His first novel, Cutting for Stone, is set in Ethiopia and written at a time when the old order gave way to the new, a time of great loss for the author himself, who as an expatriate had to leave the country even though he had been born there.

You can read his detailed bio here.

He spoke very eloquently about his upbringing and how it came to pass that he wanted to not just practice medicine, but be a physician. He compared growing up in a middle-class Indian family to growing up within a Jewish family: "You can be a doctor, you can be a lawyer, you can be an engineer, or you can be a failure. Those are your choices."

One of the more sentimental moments came when he spoke of his work during the AIDS crisis in the late 1980s. There are a few things that can make me cry on a whim; as a gay man, AIDS is one of them. Gay men from all around the country came to Johnson City, Tennessee seeking his treatment and comfort. Mostly this was due to the anonymity of it. "They would contract the disease from large metropolises and come here to die."

After his talk, he sat down to answer questions from the audience. In a very elegant manner, he broke down what was extremely wrong with the healthcare system in this country. Some of the major problems stem from a decline in primary care professionals, the way in which doctors are compensated, and how patients do not know the costs of their services until after the fact.

More often than not, medical students take on substantial amounts of debt to pay for their tuition costs. After college, they are faced with being a primary care doctor, which pays relatively little, or with working within a speciality such as dermatology, which pays substantially more. "I know skin is important, but it's not that important," he said. He further added that "doctors are paid to give services, not listen or provide comfort ... you could come in with a broken finger, and you could be given a CAT scan before they ever diagnose it as such." These are, quite obviously, problematic for him.

When asked how healthcare in India compares to healthcare in America, he said how in India you get a list of procedures and their cost. Here, it's similar to "a menu without prices."

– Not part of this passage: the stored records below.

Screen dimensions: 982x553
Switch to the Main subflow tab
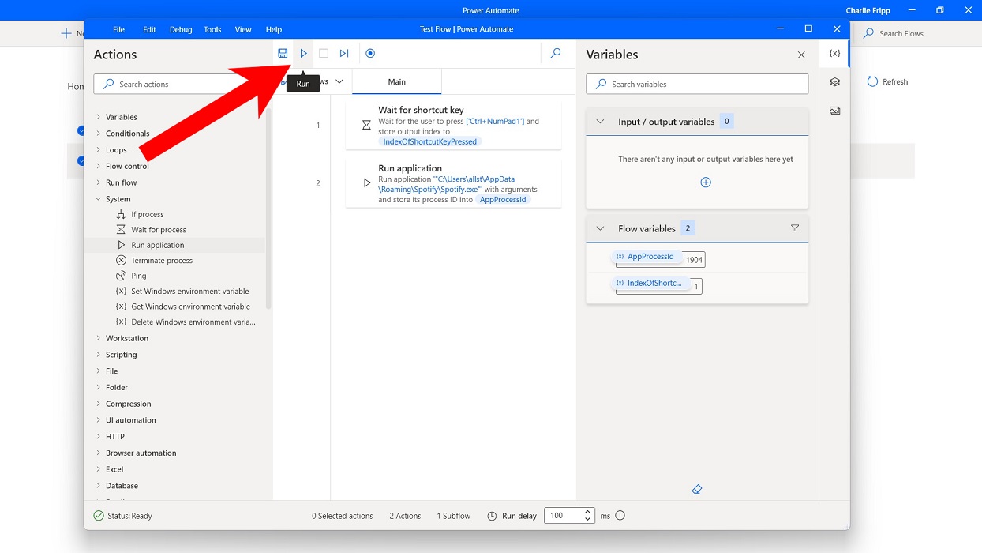click(x=397, y=81)
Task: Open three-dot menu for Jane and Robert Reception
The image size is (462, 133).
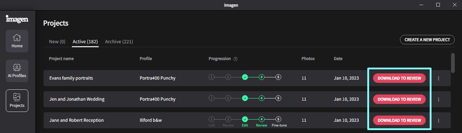Action: [x=438, y=120]
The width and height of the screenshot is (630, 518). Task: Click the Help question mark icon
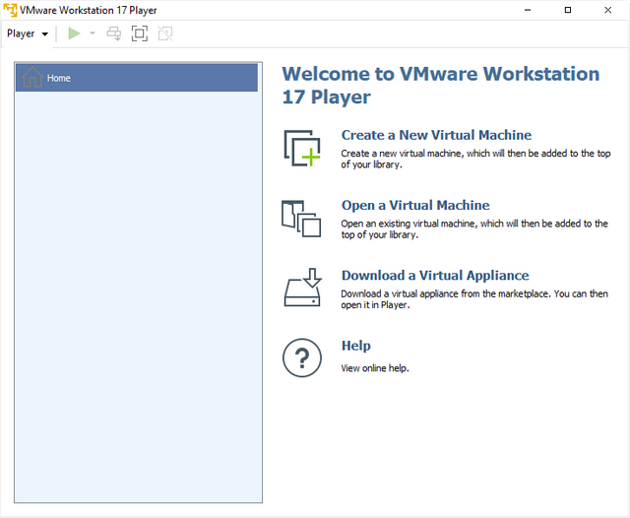[x=302, y=357]

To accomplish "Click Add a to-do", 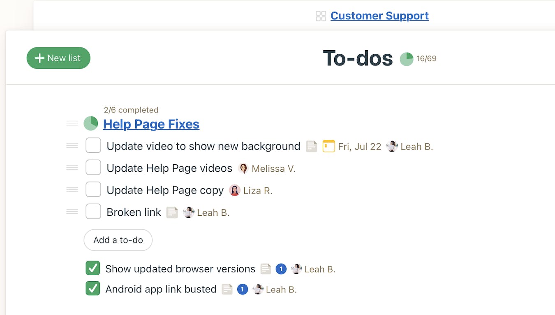I will 118,240.
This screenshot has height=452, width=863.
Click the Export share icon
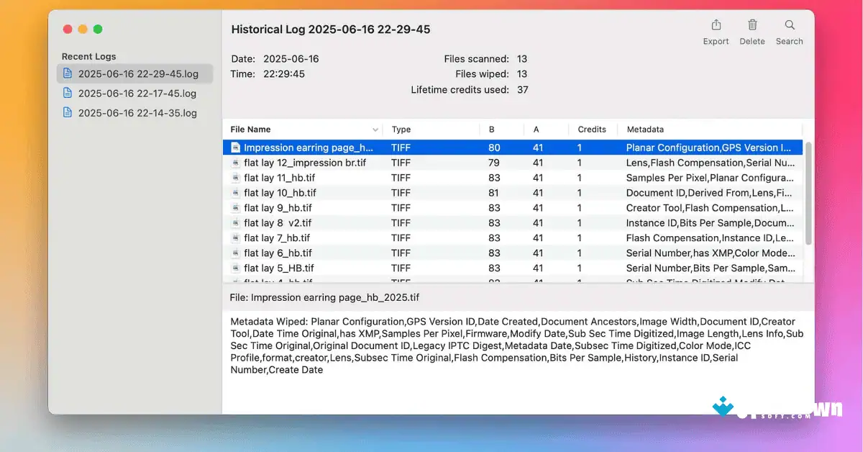pyautogui.click(x=716, y=29)
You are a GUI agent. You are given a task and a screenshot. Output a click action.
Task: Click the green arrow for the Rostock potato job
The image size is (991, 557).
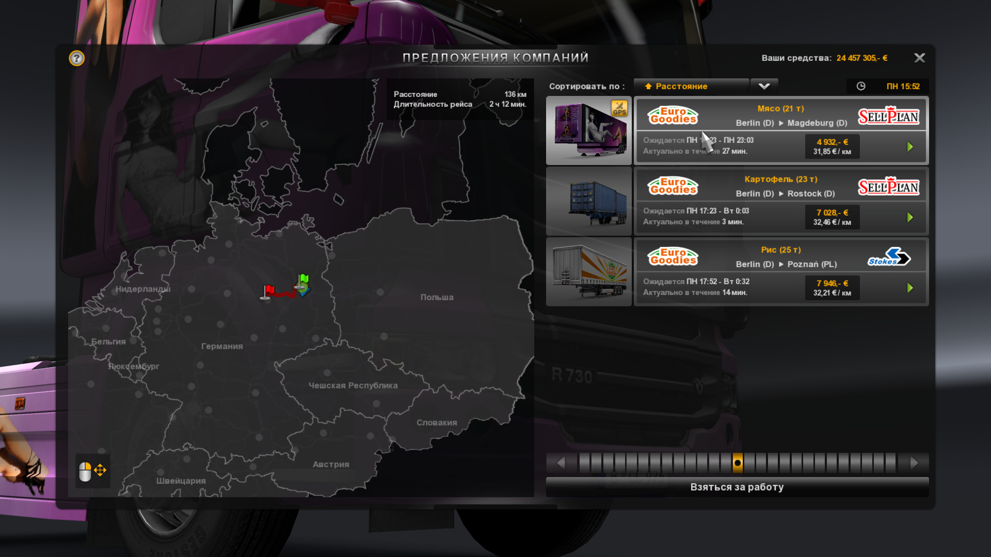(910, 218)
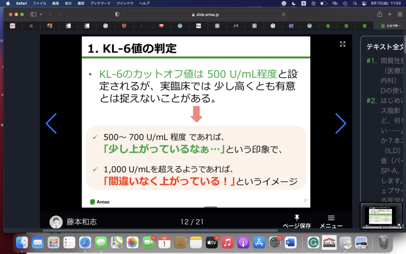Click the ページ保存 pin icon
Screen dimensions: 406x254
[297, 218]
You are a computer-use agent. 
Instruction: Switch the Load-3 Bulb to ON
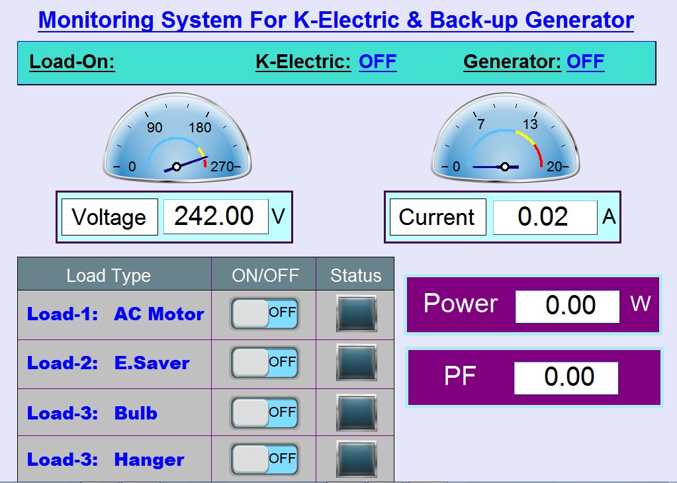coord(263,411)

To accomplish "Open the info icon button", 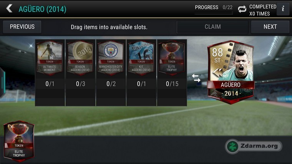I will [x=283, y=9].
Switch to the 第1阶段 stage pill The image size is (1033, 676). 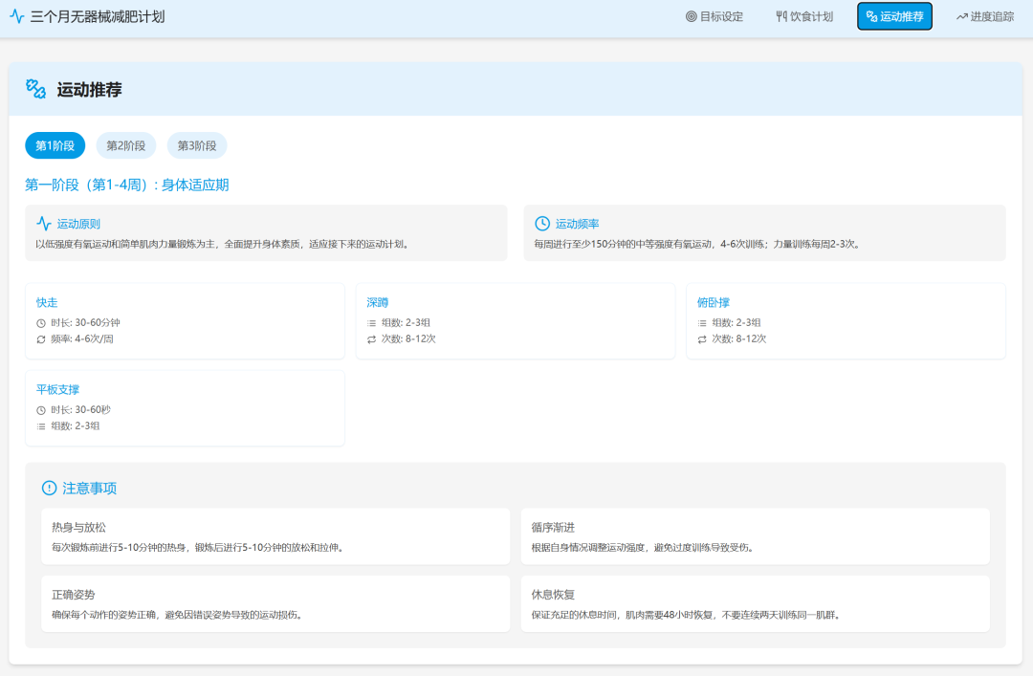click(55, 145)
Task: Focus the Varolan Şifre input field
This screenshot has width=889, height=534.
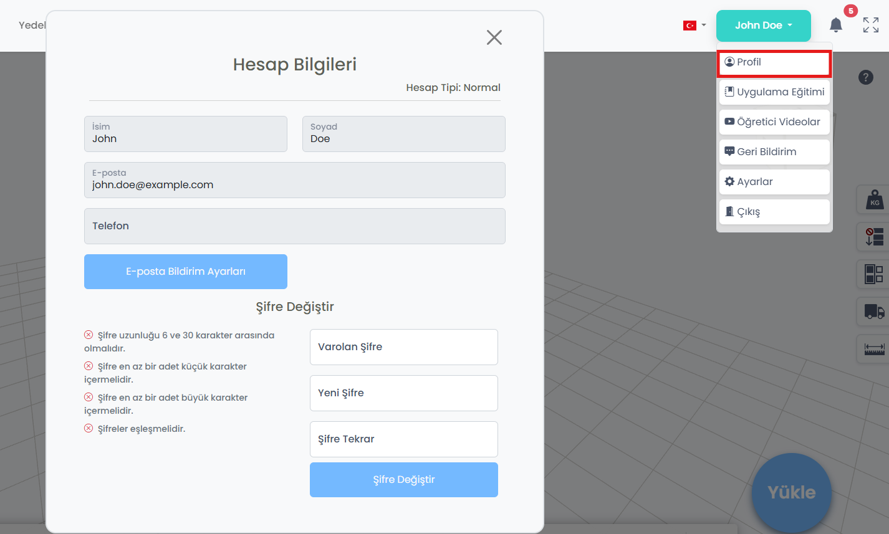Action: pos(403,347)
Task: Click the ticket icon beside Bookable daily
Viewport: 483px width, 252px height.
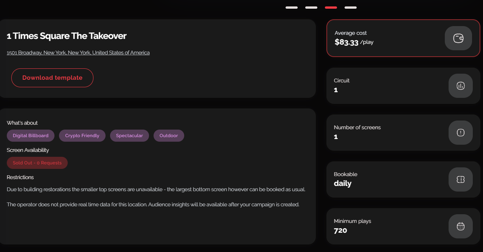Action: 460,179
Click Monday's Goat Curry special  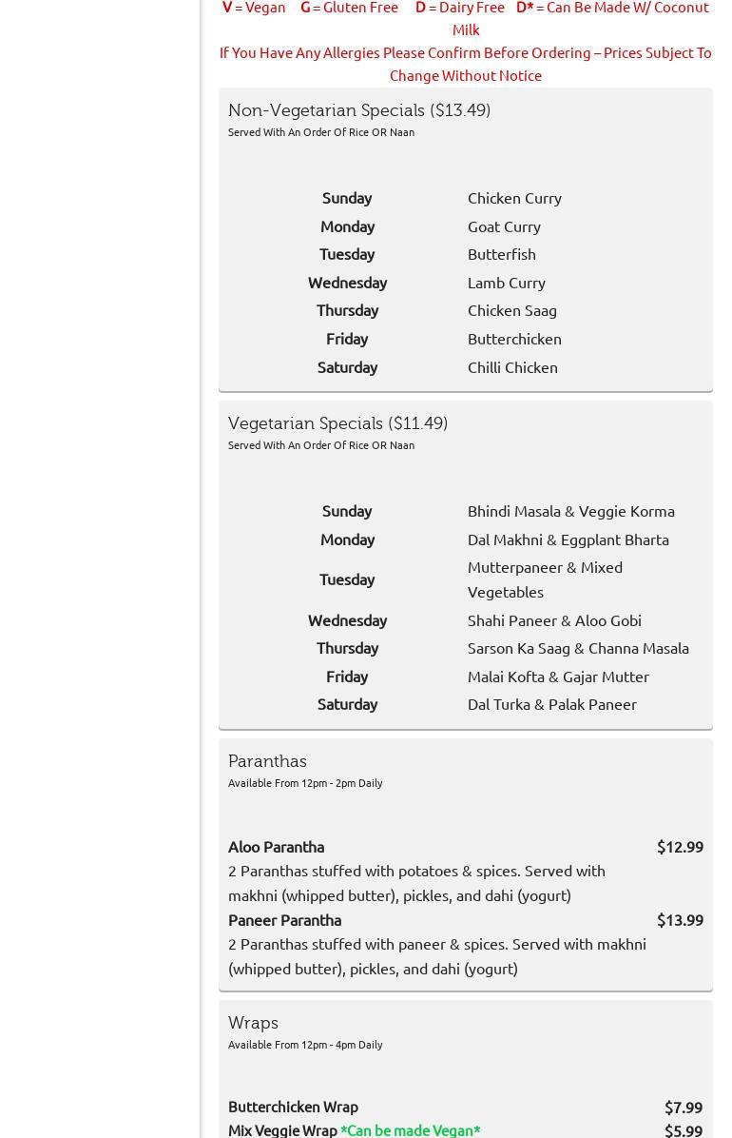click(504, 226)
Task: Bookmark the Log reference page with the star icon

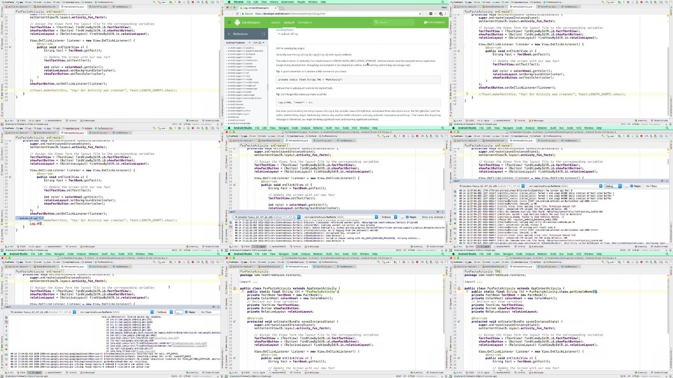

Finally, he described what could only be the worst medical folly of all: medical records have become the patient. That is to say that diagnosis is based almost entirely on some words in a computer. The physical patient is rarely, if ever, examined.

To be fair, I have still not read his book, but that did not prevent me from gaining anything substantial from his talk. If anything, it only solidified the fact that I must read it.